His lips were a whisper on my jaw.

“Is this your idea of coercion?” I teased.

He kissed me then, deep and real, wrapping his arm around my waist and pulling me into him. I put my arms around his neck, my gun clattering to the floor, and curled the fingers of my right hand around the hair at his collar. I forgot about the game.

It was Ian who pulled out of the kiss, his forehead against my forehead, nose to nose. He put his gun against my chest and pulled the trigger. My vest lit up and beeped, and the alarm went off on the boys’ side, signaling their win and casting a bluish glow over us.

“Game over,” he said. His wicked smile was just like Luke’s. Same scar. Same reflection. I wondered what else they shared. Besides me.

IAN

The restaurant was crowded and we had to wait thirty minutes for a table. Steven kept replaying our victory and Steph argued with his assessment. I held Jenna’s hand and snuck glances at her when she wasn’t looking.

The hostess finally squeezed us into a tiny table near the bathrooms, which didn’t bother me since that meant I was forced to sit close to Jenna. Her leg ran the length of mine underneath the table, and our arms kept bumping into each other. I couldn’t forget the shape of her lips in the dark. I refused to let that one disappear into the folds in my memory.

The restaurant had gotten noisy by the time the waitress brought our order, especially a group of adults at the bar who were laughing loud enough that we had to lean in to hear each other. Jenna’s hair kept brushing across my face. I wasn’t complaining.

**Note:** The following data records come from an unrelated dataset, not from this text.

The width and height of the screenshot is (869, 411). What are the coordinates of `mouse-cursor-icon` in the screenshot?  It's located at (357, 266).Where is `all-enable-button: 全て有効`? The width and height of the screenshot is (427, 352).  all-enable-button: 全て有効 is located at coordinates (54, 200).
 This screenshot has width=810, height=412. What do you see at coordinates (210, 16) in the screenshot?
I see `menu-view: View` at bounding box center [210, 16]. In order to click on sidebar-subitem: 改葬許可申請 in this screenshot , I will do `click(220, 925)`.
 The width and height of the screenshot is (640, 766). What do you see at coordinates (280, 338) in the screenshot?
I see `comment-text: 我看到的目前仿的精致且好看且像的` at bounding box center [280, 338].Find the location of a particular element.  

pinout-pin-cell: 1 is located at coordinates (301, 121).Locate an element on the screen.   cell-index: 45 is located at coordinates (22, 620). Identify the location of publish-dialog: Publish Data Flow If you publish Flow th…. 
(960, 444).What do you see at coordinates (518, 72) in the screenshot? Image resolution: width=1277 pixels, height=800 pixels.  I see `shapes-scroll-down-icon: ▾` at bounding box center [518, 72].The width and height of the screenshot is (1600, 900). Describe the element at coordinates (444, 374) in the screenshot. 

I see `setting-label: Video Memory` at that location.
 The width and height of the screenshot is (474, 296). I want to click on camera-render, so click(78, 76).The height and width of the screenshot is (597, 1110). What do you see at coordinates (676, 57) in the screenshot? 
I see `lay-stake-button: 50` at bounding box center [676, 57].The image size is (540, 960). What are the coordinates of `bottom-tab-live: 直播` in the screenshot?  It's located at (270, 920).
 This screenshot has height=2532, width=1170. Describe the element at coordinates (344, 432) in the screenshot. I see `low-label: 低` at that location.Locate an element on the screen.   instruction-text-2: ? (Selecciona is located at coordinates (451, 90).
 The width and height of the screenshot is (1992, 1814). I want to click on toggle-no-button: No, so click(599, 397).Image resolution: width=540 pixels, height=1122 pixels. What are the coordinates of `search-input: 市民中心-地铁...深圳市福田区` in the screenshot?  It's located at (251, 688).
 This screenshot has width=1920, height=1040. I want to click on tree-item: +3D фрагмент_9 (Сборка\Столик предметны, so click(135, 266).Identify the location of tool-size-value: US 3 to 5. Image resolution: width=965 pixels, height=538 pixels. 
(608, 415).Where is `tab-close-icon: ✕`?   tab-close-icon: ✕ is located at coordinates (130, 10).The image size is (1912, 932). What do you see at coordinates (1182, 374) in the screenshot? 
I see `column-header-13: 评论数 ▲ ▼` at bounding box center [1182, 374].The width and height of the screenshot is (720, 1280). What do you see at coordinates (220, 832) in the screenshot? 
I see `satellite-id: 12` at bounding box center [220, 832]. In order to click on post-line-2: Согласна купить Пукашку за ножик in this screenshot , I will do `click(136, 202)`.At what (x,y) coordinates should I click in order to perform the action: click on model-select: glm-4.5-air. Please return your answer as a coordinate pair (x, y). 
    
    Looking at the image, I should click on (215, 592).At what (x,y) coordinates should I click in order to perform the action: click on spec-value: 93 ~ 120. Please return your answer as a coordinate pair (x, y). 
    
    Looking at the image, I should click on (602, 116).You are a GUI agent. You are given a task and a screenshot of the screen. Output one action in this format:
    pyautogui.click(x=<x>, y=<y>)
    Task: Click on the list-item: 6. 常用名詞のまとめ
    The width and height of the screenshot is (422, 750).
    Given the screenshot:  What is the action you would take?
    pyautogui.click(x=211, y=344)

“Jenna,” Steven said, pointing over to the group, “isn’t that your mom?”

Jenna’s face went still. There was absolutely no expression in her eyes as she stared at her mom, who had just leaned out from behind a post. Shot glasses were upside-down in front of her. When I reached under the table and squeezed her knee, Jenna turned to me and forced a smile. “She’s going through a phase,” she said. “We keep thinking she’ll grow out of it.”

But I could tell Jenna was upset. She got quieter as the group got louder.

We were waiting on the check when Vivian spotted us. She was headed to the bathroom, her heels tapping over the restaurant noise. Her eyes got big when she saw Jenna. She smiled, then stopped and leaned against the back of our booth.

“Jenna! And Ian! What are you guys doing here?”

“I could ask the same thing,” Jenna said, her teeth clenched.

Vivian dismissed Jenna’s tone with the wave of a manicured hand. “Oh, I’m just hanging out with some friends.”

Jenna eyed the table. “I don’t recognize any of them.”

Vivian ignored her. “Steph! I sure haven’t seen you around much. How’s the squad?”

“Great, thanks. We’re going to Florida for camp this year.” She looked excited about it.

“When I was captain,” Vivian sniffed, “we always went to camp at the university. It definitely wasn’t a vacation. But we were good back then. Disciplined. That was the best time of my life.” She eyed us grimly. “Enjoy it while you can.” She turned to Steven. “Now aren’t you William Nelson’s son?”

“Yes, ma’am.”

“Steven, is it?” When he nodded, she winked at him. “I think Jenna had a little crush on you in middle school.”

“Mom, please.” Jenna didn’t sound so much embarrassed as angry.

“Oh Jenna, Ian doesn’t mind. And a little healthy competition never hurt anyone.”

Jenna tensed. “You should probably get back to your friends,” she said.

Vivian waved her hand again. “They’ll wait. Now Steph, your hair is always so beautiful. You’ll have to tell Jenna your secret. She obviously can’t do a thing with hers.”

Steph looked uncomfortable. “I don’t do much with it,” she said. “Just good genes, I guess.”

“Oh, Jenna has plenty of those.” She laughed. “Though sometimes you can’t tell.”

Jenna’s face was steel, and anyone looking at her would think she wasn’t in the least bit bothered by her inconsiderate mother. It was obvious to me the comments had more to do with Vivian’s insecurity than any of Jenna’s flaws. Vivian had spent her life being the center of attention and didn’t know what to do when she wasn’t. It had nothing to do with Jenna, so she shouldn’t have taken it personally. But her leg was trembling next to mine.